Monzonite may not be particularly widespread rock type but the usage of the term “monzonite” is scarcer still. Many “syenite” and “granite” samples are actually monzonites. It may be partly due to different traditions in Europe and North America which can create confusion. Quartz monzonite in America may be granite (monzogranite) or adamellite in Europe. “Adamellite” itself is unfortunately also ambiguous term. So the situation is really complicated and in my opinion it should be better for everyone if we all follow one classification scheme (shown below) although it definitely isn’t without its own problems.

Most important minerals in monzonitic rocks are definitely feldspars. Small amount of quartz and feldspathoids may occur. Most important mafic minerals are biotite, augite, and hornblende. Sphene (titanite) and apatite are common accessory minerals. Feldspar is often perthitic (plagiopclase in alkali feldspar) or antiperthitic (alkali feldspar in plagioclase) which makes it harder to visually estimate whether the rock sample is monzonite or not.

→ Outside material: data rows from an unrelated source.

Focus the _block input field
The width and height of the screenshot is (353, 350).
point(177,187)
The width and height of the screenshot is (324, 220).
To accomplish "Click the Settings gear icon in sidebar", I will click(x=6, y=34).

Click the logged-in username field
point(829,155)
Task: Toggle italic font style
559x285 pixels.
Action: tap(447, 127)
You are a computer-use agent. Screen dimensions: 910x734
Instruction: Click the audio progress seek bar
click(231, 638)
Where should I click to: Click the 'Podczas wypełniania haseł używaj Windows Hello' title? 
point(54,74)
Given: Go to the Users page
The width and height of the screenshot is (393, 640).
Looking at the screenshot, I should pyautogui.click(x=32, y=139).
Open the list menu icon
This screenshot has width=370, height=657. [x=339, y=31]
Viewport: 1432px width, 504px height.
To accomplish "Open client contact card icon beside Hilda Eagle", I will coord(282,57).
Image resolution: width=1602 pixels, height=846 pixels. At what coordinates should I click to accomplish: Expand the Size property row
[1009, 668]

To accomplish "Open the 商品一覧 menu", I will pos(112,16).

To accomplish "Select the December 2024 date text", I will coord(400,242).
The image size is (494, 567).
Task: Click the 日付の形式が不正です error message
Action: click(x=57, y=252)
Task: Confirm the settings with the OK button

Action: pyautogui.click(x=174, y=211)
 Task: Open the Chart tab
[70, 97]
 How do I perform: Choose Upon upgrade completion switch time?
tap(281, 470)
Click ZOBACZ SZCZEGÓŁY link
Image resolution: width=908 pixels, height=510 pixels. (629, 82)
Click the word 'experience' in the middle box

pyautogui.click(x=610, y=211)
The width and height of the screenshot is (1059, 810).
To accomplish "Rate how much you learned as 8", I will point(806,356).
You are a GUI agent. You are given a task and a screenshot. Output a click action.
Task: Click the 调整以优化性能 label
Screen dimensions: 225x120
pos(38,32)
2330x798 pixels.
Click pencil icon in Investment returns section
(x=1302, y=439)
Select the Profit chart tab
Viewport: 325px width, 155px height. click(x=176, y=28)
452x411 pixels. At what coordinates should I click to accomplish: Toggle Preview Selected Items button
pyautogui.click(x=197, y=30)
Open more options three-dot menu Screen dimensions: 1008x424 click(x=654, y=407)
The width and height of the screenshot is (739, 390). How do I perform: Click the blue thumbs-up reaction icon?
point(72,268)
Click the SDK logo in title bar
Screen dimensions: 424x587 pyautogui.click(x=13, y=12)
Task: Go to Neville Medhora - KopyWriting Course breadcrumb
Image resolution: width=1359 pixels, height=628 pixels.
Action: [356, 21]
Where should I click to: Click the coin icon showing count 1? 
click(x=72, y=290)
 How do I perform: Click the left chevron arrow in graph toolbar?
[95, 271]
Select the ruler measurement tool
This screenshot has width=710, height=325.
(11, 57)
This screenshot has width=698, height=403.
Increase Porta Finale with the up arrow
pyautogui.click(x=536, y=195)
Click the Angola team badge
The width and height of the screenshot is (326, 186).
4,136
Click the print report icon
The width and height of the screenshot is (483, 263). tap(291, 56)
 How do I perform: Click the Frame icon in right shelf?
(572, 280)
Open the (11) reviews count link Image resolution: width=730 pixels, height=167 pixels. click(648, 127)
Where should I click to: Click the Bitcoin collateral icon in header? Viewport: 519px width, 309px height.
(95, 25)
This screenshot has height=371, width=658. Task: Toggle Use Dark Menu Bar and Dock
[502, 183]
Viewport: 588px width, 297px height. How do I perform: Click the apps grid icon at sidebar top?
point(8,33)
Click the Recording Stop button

Windsorite, ukrainite, masanite, sörkedalite, larvikite, vallevarite, amherstite, and kjelsasite are all varieties of monzonite found in specific locations.

Monzonite has a strict definition which is based on the QAPF diagram. In this diagram, monzonitic rocks occupy a central position. They have roughly equal amount of alkali feldspar (A) and plagioclase (P), and little or no quartz (Q). Small amount of feldspathoids may be present in foid-bearing monzonites.

Larvikite is a variety of monzonite from Norway. It is extensively used as a dimension stone because of beautiful schiller effect. Larvik, Norway. Width of sample 17 cm.

Tombstone in Norway made of larvikite
Tombstone in Norway made of iridescent monzonite (larvikite).

Monzonite from La Palma, Canary Islands. Width of sample is 6 cm.